Merge pull request #40 from GiannisMitr/tsfresh_extractor_speedups

ruiqiany · web-flow · commit 271608a5f938 · 2022-02-10T10:03:31.000-08:00
TSFeatureExtractor Performance Improvements
diff --git a/src/sagemaker_sklearn_extension/feature_extraction/sequences.py b/src/sagemaker_sklearn_extension/feature_extraction/sequences.py
@@ -10,6 +10,7 @@
 # distributed on an "AS IS" BASIS, WITHOUT WARRANTIES OR CONDITIONS OF
 # ANY KIND, either express or implied. See the License for the specific
 # language governing permissions and limitations under the License.
+import os
 from math import ceil
 
 import numpy as np
@@ -21,12 +22,13 @@
 from tsfresh.feature_extraction import EfficientFCParameters
 from tsfresh.feature_extraction import MinimalFCParameters
 from tsfresh.utilities.dataframe_functions import impute
+from tsfresh.defaults import N_PROCESSES  # the default number of processes used by TSFresh, equals to n_vcores/2
 
-from sagemaker_sklearn_extension.preprocessing.data import RobustStandardScaler
-
-
+TOTAL_EXPANSION_THRESHOLD = 2500
 DEFAULT_INPUT_SEQUENCE_LENGTH = 1000
 SEQUENCE_EXPANSION_FACTOR = 2.5
+# do not use TSFresh parallelism in container serve(transform), does not work with server's workers
+N_TSFRESH_JOBS = 0 if os.environ.get("SAGEMAKER_PROGRAM") == "sagemaker_serve" else N_PROCESSES
 
 
 class TSFeatureExtractor(BaseEstimator, TransformerMixin):
@@ -129,7 +131,10 @@ def fit(self, X, y=None):
             raise ValueError(
                 f"length of sequences_lengths_q25 should be equal to number of columns in X (={X.shape[1]})."
             )
-
+        # cap total expansion for all columns
+        expansion_thresholds = np.ceil(
+            (self.sequences_lengths_q25 / np.sum(self.sequences_lengths_q25)) * TOTAL_EXPANSION_THRESHOLD
+        )
         ts_flattener = TSFlattener(max_allowed_length=self.max_allowed_length, trim_beginning=self.trim_beginning)

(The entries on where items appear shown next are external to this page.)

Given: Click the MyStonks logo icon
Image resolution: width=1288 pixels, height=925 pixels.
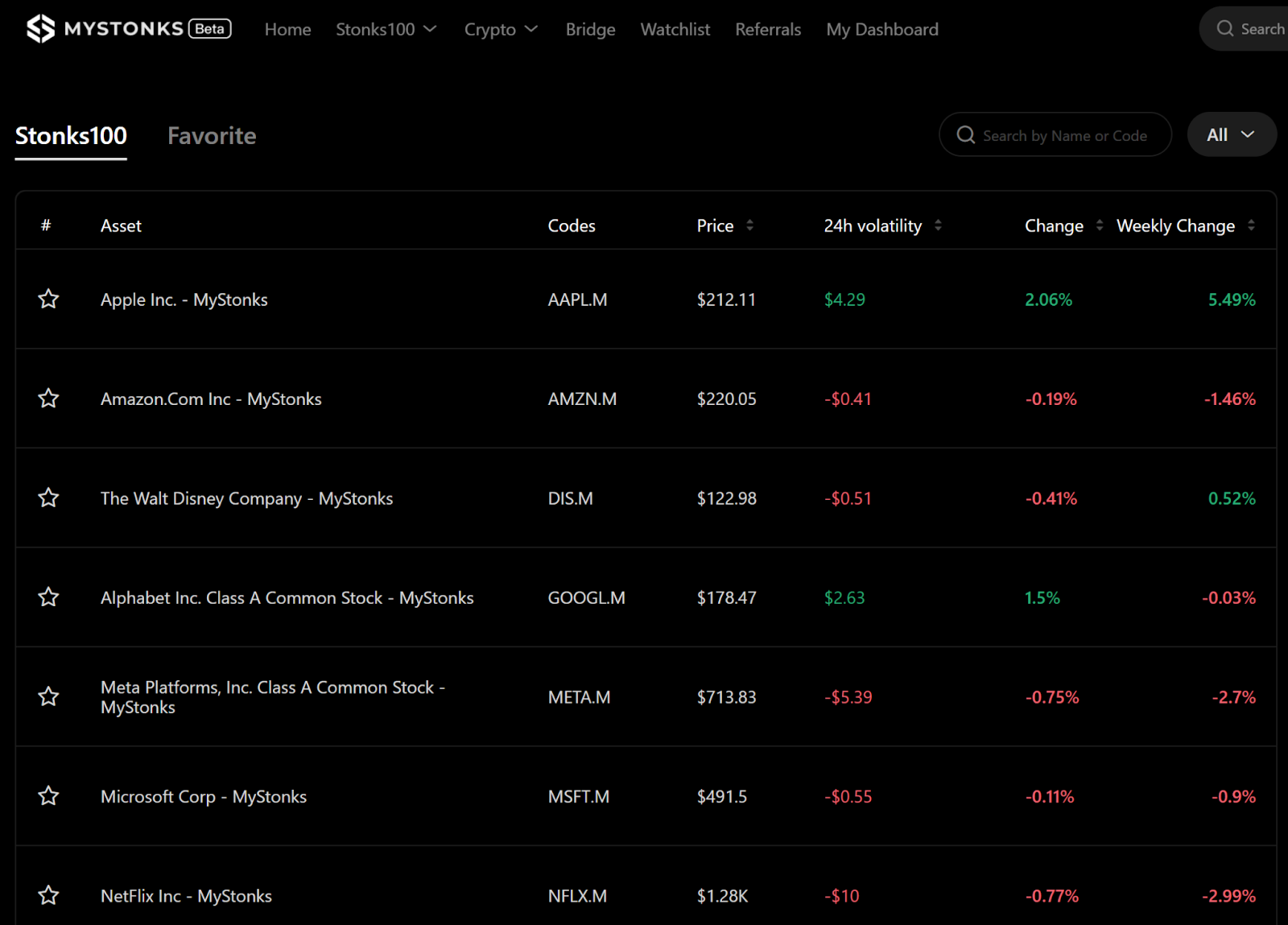Looking at the screenshot, I should [40, 29].
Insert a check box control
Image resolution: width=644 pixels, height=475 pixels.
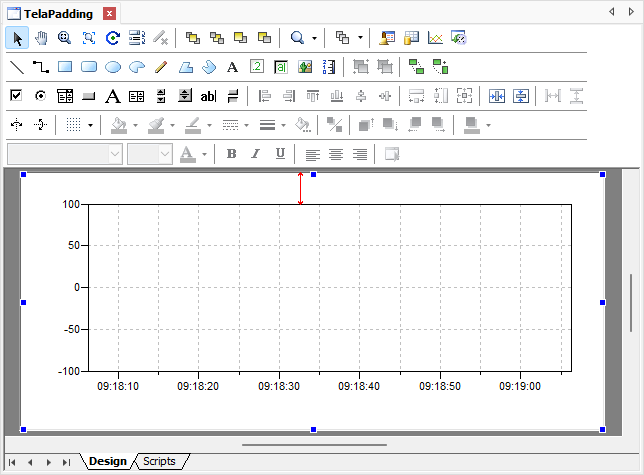coord(16,96)
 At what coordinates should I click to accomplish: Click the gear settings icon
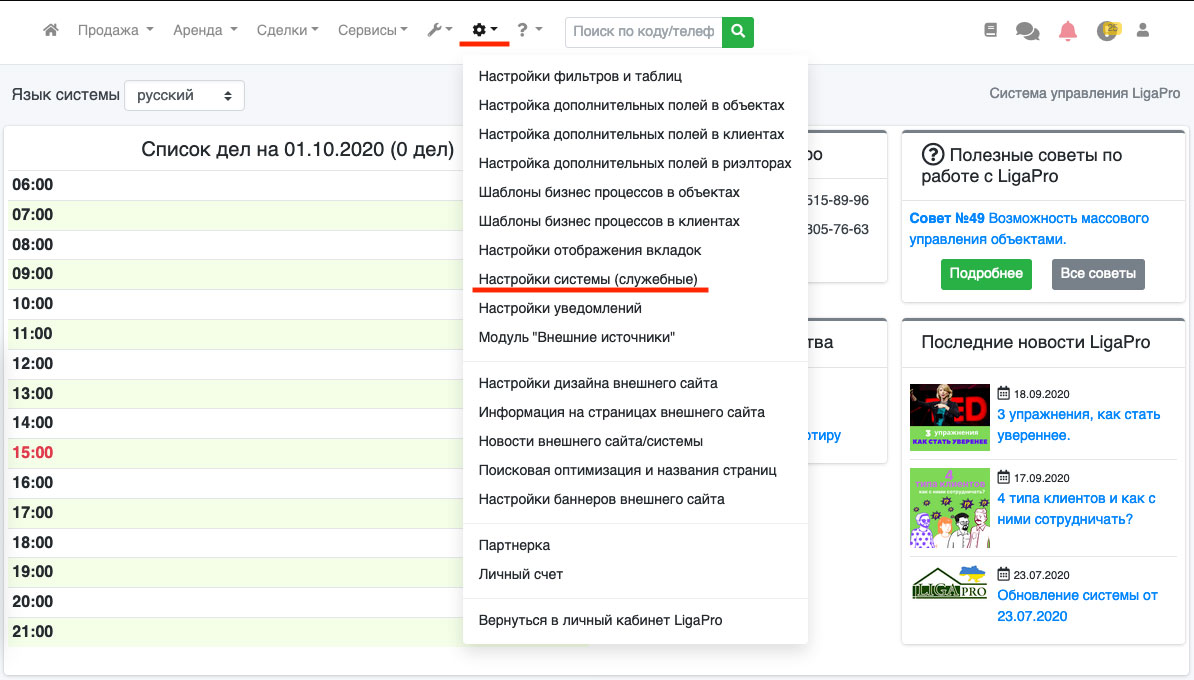(484, 31)
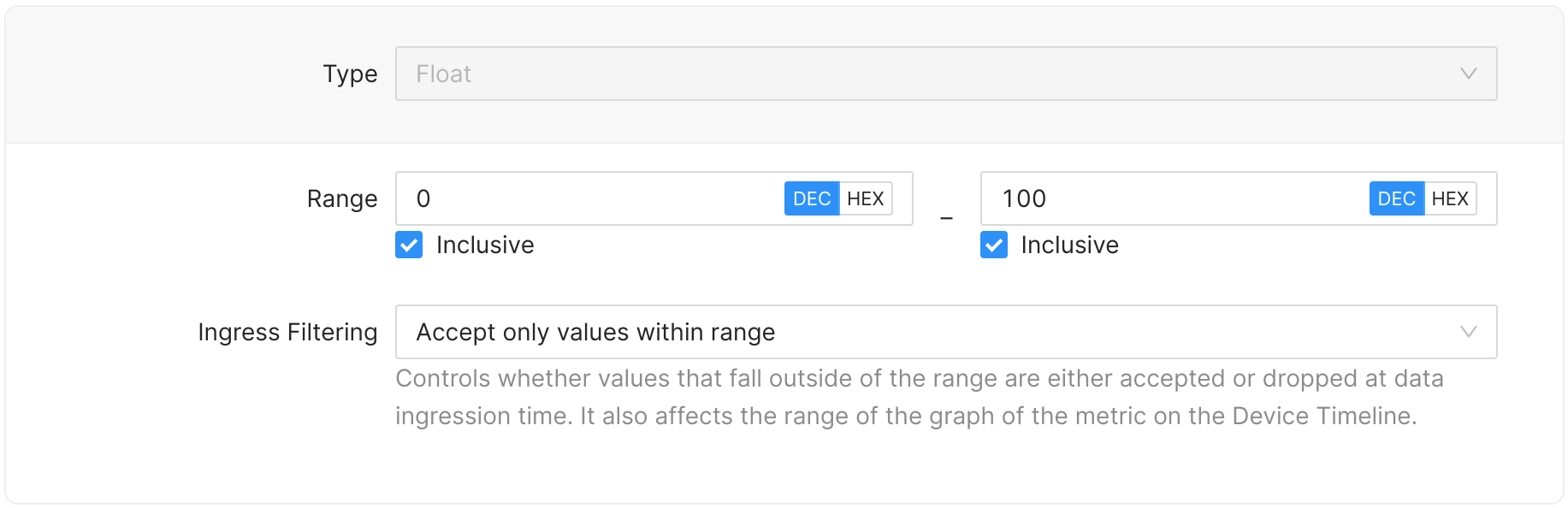Switch the upper range bound to HEX
The height and width of the screenshot is (508, 1568).
click(x=1450, y=198)
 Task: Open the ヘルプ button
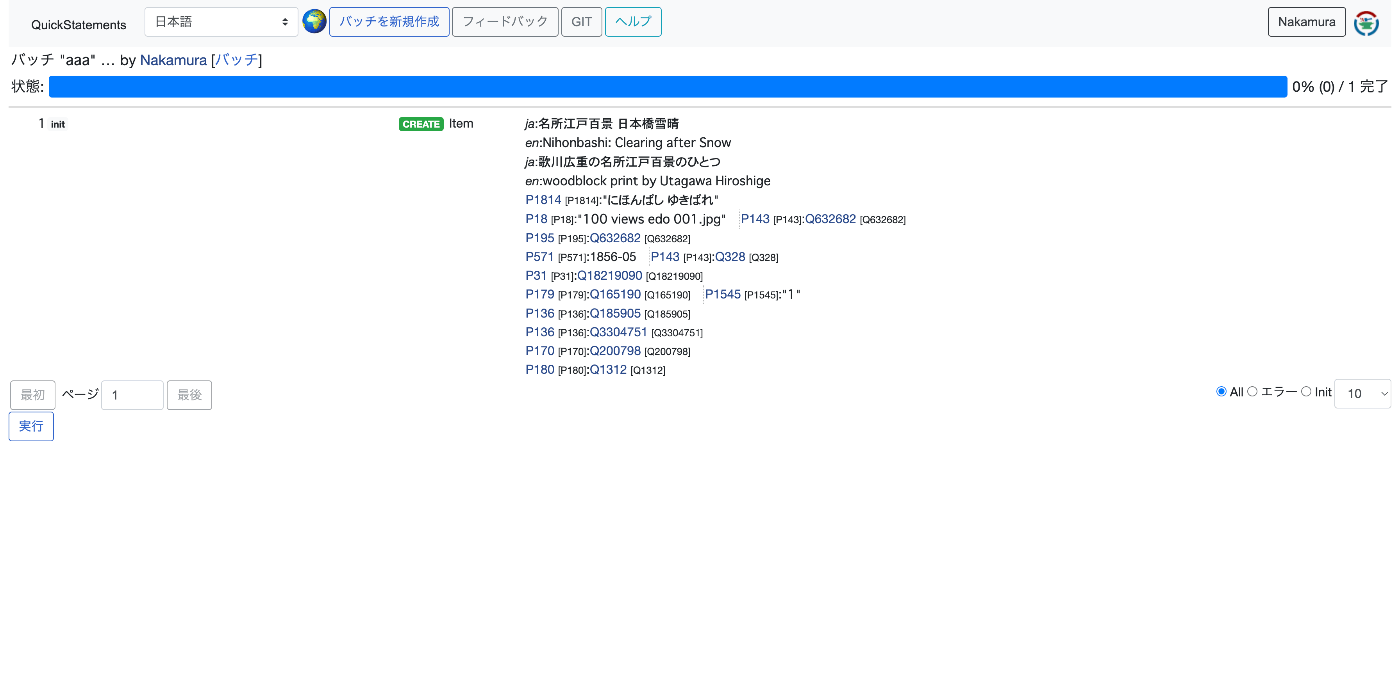pos(633,21)
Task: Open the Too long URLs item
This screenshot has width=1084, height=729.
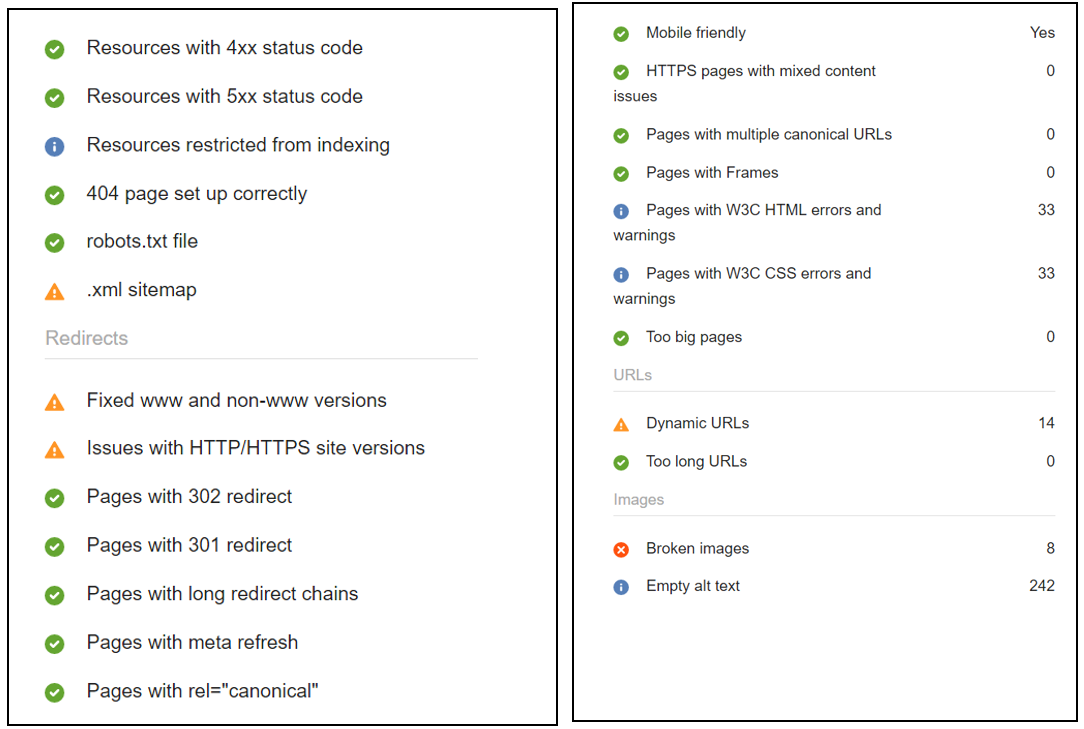Action: tap(696, 461)
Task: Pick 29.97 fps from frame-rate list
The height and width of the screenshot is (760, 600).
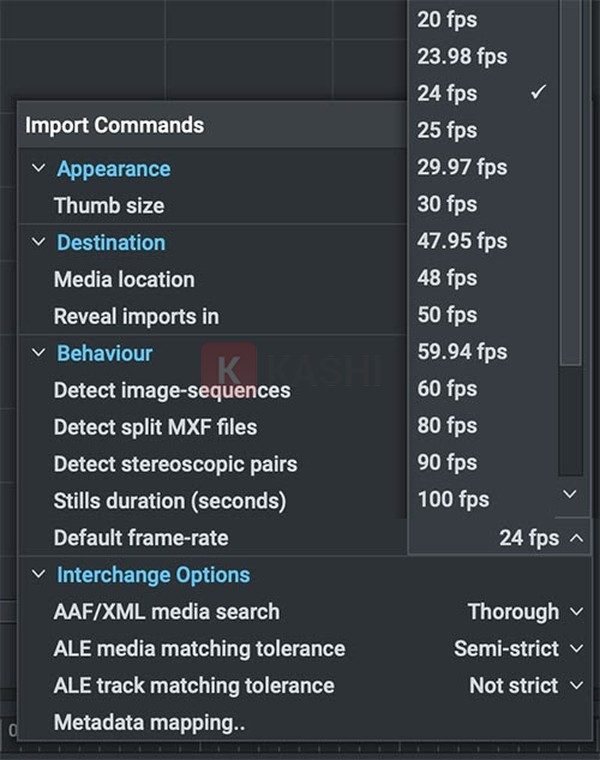Action: (462, 167)
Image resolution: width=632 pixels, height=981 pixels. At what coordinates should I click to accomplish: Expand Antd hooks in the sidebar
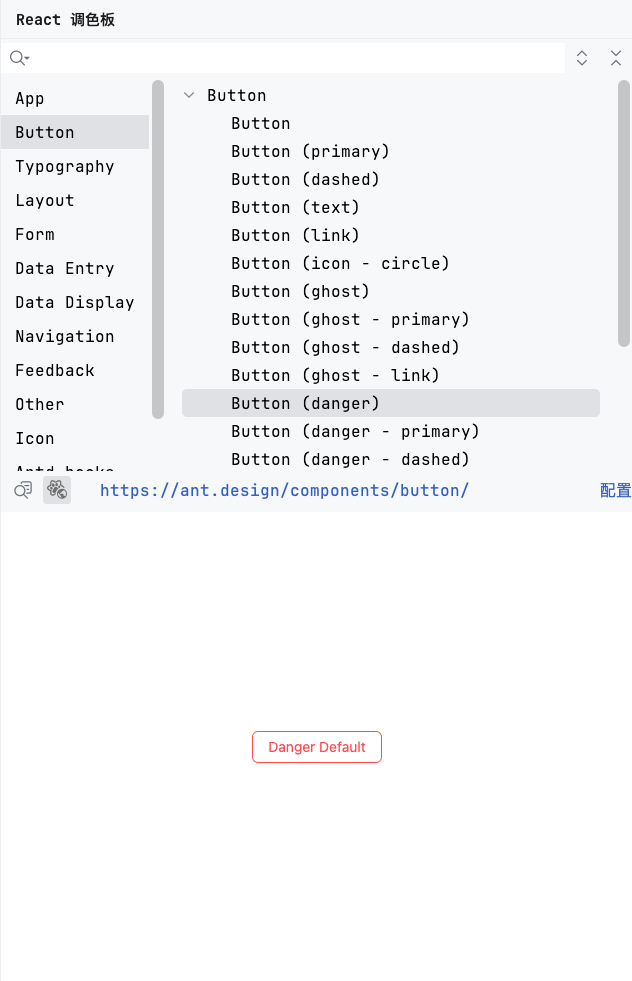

         tsfresh_feature_extractors = []
         for sequence_column_i, sequence_column in enumerate(X.T):
@@ -140,6 +145,7 @@ def fit(self, X, y=None):
                 extraction_type=self.extraction_type,
                 extraction_seed=self.extraction_seed,
                 sequence_length_q25=self.sequences_lengths_q25[sequence_column_i],
+                expansion_threshold=int(expansion_thresholds[sequence_column_i]),
             )
             tsfresh_feature_extractor.fit(numeric_sequences)
             tsfresh_feature_extractors.append(tsfresh_feature_extractor)
@@ -315,12 +321,6 @@ class TSFreshFeatureExtractor(BaseEstimator, TransformerMixin):
         List contianing 25th percentile of sequence lengths for each column at the train step.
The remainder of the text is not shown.